Abstract

Bottom Line Up Front: Tesla Automobiles are 48X MORE likely to fatally-catch-fire vs. combustion engines.

The following study compares two datasets: Countrywide 'descriptions' of fatal accidents vs. Tesla Death 'descriptions'. The Cornell University Countrywide big data study (7.7 million rows or instances) was originally compiled to predict the severity of car accidents with several exogenous factors. The big data study also comes with an accident 'description' column, containing words to be tallied; The column is compiled of the individual documented ‘descriptions’ of the accidents. The words to be searched are: “fire”, "bursts", "ignites", "ignited", "combusts", "flames", "burns", "fiery", and "erupt". The Tesla automobile fatalities dataset (Tesla Deaths) will be compared to the big-data-baseline. The Tesla Deaths dataset has a 'description' column that can be exploited for the same keywords. The results where that 14.5% of Tesla deaths involve ‘fire’ or synonyms; In contrast the countrywide average is only 0.3%. The two statistical tests used, led to the rejection of the null hypothesis. No, 14.5% and 0.3% are not in the same range or proportion within a sample population. Importantly, 14.5% represents roughly 145 out of every 1000 occurrences of death will contain 'fire' or its synonyms. However, the national baseline is 0.3% equivalent to 0.003 in decimal form. This represents a much smaller proportion, indicating only 30 occurrences out of every 10,000 instances.

Research Question(s):

Does the Number of Tesla Motor's Deaths involving, "Fire" and its synonyms, differ from the US population?

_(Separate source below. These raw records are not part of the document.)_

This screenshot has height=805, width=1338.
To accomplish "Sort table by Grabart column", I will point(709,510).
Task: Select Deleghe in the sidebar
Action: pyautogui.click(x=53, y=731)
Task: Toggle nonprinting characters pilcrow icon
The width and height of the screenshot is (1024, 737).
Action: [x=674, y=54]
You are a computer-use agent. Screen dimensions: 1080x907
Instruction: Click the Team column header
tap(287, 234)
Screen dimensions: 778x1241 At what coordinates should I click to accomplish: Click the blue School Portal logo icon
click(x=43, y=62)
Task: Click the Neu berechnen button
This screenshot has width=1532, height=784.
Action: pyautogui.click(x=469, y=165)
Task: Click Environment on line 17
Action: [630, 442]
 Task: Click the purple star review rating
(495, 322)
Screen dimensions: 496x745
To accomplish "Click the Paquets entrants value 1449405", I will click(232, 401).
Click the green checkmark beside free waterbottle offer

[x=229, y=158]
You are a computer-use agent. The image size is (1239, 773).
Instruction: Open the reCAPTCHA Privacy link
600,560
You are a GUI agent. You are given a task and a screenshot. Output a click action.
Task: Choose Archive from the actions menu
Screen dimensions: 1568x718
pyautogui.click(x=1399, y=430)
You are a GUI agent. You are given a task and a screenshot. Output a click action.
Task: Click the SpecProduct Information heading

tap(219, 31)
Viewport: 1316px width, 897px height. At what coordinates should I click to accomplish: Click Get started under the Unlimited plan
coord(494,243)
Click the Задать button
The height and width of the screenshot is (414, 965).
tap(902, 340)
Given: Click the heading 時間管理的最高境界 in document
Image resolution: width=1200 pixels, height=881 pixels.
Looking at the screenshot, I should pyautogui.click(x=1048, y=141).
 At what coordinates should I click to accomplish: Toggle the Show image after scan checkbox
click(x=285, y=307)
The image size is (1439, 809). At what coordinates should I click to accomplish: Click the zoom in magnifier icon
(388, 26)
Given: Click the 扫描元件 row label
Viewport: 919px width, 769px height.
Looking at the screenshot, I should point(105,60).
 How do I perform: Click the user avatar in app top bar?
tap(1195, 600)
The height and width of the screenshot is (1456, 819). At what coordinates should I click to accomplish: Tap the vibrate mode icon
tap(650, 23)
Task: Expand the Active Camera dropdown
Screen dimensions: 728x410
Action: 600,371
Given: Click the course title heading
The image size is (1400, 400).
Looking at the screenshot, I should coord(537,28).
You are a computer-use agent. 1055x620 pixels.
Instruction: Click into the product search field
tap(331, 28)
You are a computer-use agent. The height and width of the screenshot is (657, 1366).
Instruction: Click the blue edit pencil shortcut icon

Can a Mann-Whitney U test be constructed from the data to examine the two populations?

Can a Kruskal-Wallis model be constructed from the data to examine the two populations?

The term ‘null’ comes from the Latin word ‘nullus,’ meaning ‘none’ or ‘zero.’ In essence, the null hypothesis represents the absence of an observed effect or relationship.

Kruskal-Wallis

Null Hypothesis H0: There is no difference between the distributions of the scores of these two populations.

Alternative Hypothesis H1: At least one of the two populations differ.

Mann-Whitney (Wilcoxon rank-sum test)

Null hypothesis H0: The distributions of both populations are identical.

Alternative Hypothesis H1: That the distributions are not identical.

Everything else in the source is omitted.